> On July 17, 2018, 8:52 p.m., Stephan Erb wrote:
> > src/main/java/org/apache/aurora/scheduler/updater/JobUpdateControllerImpl.java
> > Lines 413-417 (patched)
> > <https://reviews.apache.org/r/67696/diff/9/?file=2059744#file2059744line414>
> >
> > I am a bit confused about this. Can you please elaborate a bit more
> > when/how you observed this problem?
> >
> > I am mostly concerned about race conditions here.
> >
> > For example, say I trigger a job update from config A to B. Shortly
> > before I update an instance the instance fails or transitions to LOST.
> > Concurrently we might end up hopping into the `instanceChanged` method
> > here, but bail due to the new guard without ever handling the switch from
> > config A to B.
> >
> > Could be that I am missing something entirely here. Would be great if
> > you could elaborate.
Good question.
When we determine what action we should perform on an instance, we use the
config/state we get from these task events. If we are using stale information,
we may be producing inaccurate actions to perform. This is a rare scenario but
it relies on tons of async events happening at the same time so there is a
large delay in event processing. The scenario that I encountered that lead me
to introduce this guard was the following:
1. Task "ABC-old-1" is being scheduled and goes from ASSIGNED -> RUNNING
(RUNNING is now on queue to be evaluated as an update)

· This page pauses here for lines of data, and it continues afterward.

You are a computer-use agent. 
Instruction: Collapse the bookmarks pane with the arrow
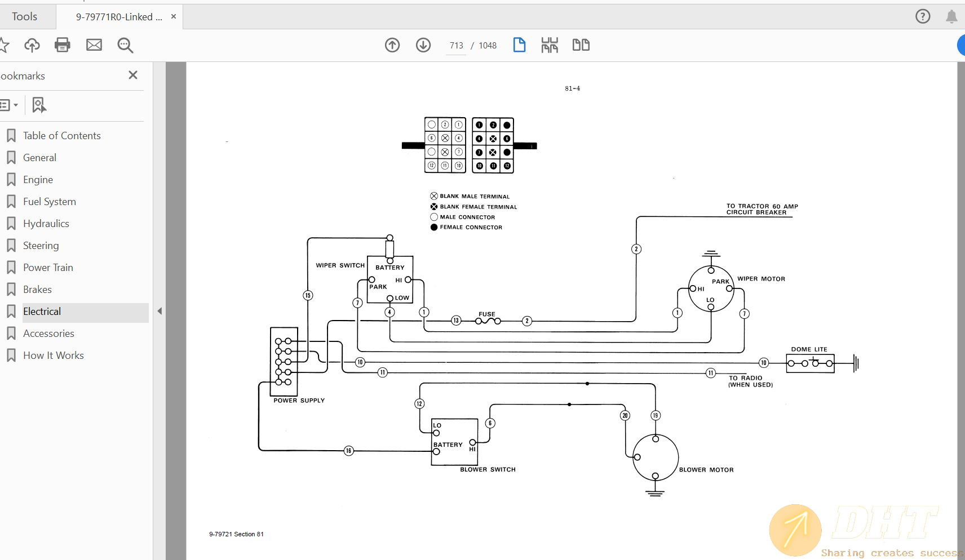(160, 311)
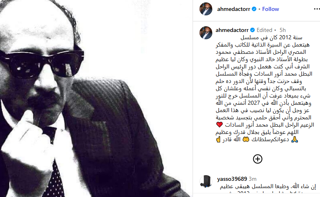
Task: Open yasso39689 commenter profile
Action: [232, 179]
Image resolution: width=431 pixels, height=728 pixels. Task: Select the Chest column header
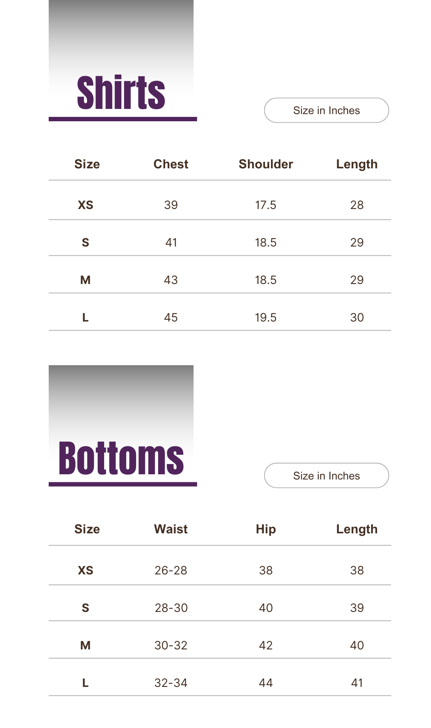(171, 164)
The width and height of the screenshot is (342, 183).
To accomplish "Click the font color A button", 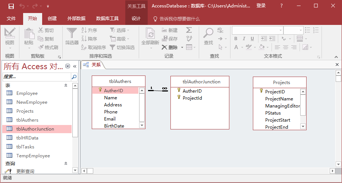I will (236, 47).
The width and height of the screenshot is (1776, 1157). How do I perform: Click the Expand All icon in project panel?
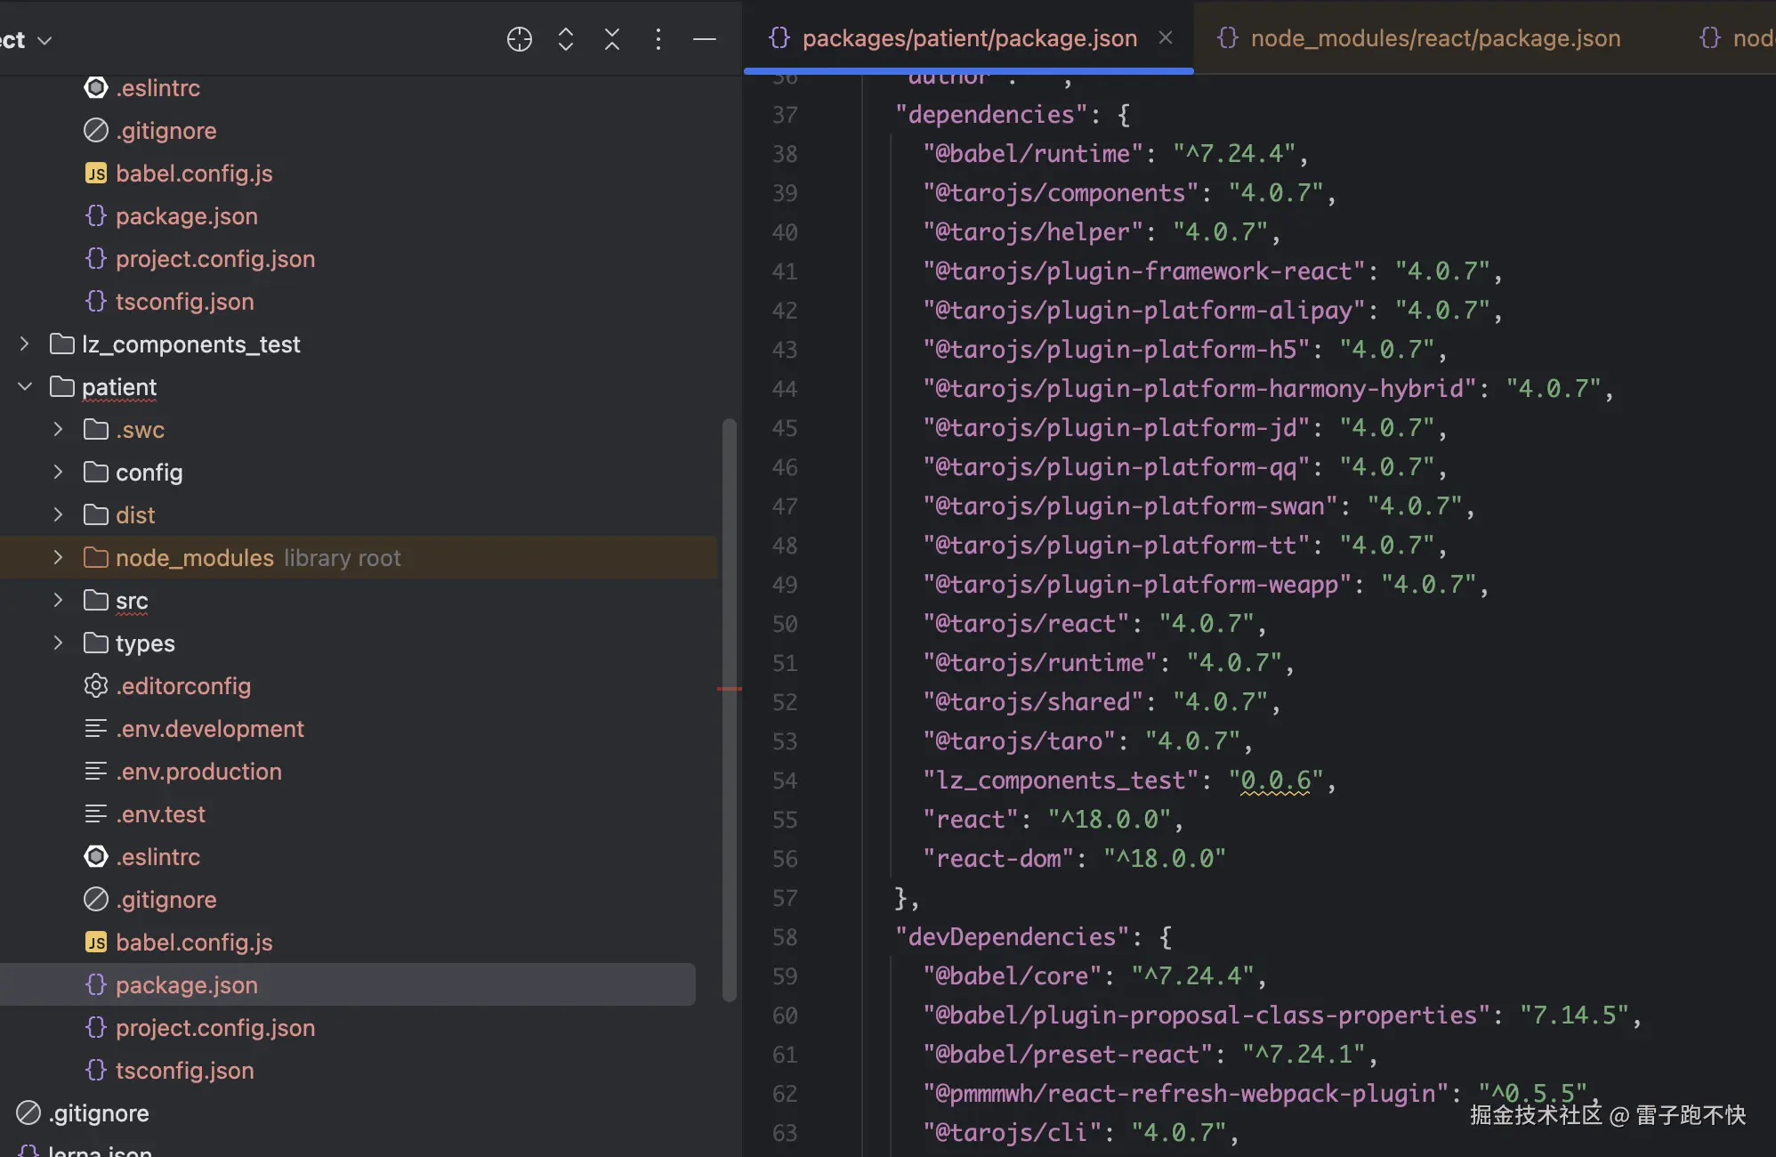566,39
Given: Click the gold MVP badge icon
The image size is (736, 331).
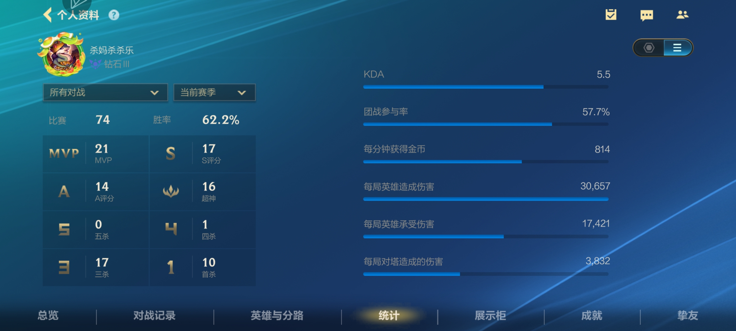Looking at the screenshot, I should (x=64, y=153).

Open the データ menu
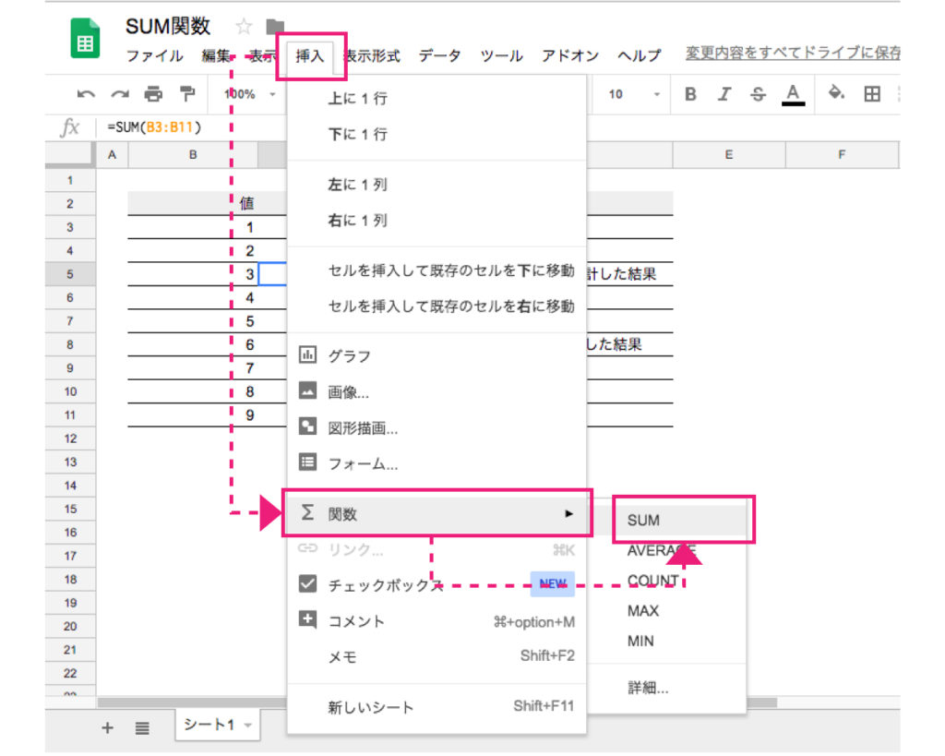(440, 55)
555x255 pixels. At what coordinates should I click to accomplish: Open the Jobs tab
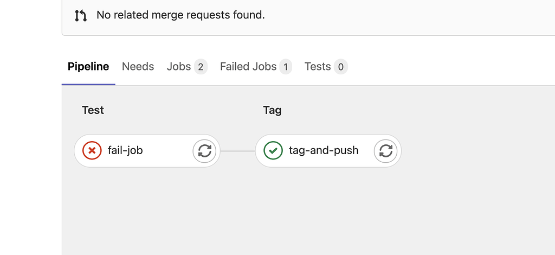187,67
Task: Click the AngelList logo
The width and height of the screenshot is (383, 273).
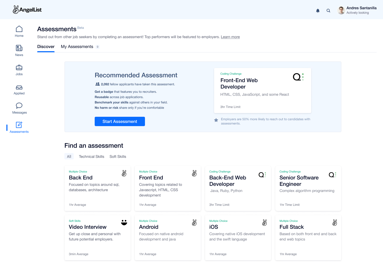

2. A different previous task finishes updating so instance 1 is added to the
working group to be updated. The initial evaluation causes "ABC-old-1" to be
moved to KILLING.
3. "ABC-old-1" is KILLED and "ABC-new-1" is created and running.
4. RUNNING from the async queue is finally evaluated so we see that this
instance number needs to be updated (since it is "ABC-old-1") so we kill the
task at 1 (which is now "ABC-new-1").
5. Before this patch, this would mean the task needs to be killed and added
again. Now, since there is an async aspect to killing, this could mean an
instance # is permanently killed post-update.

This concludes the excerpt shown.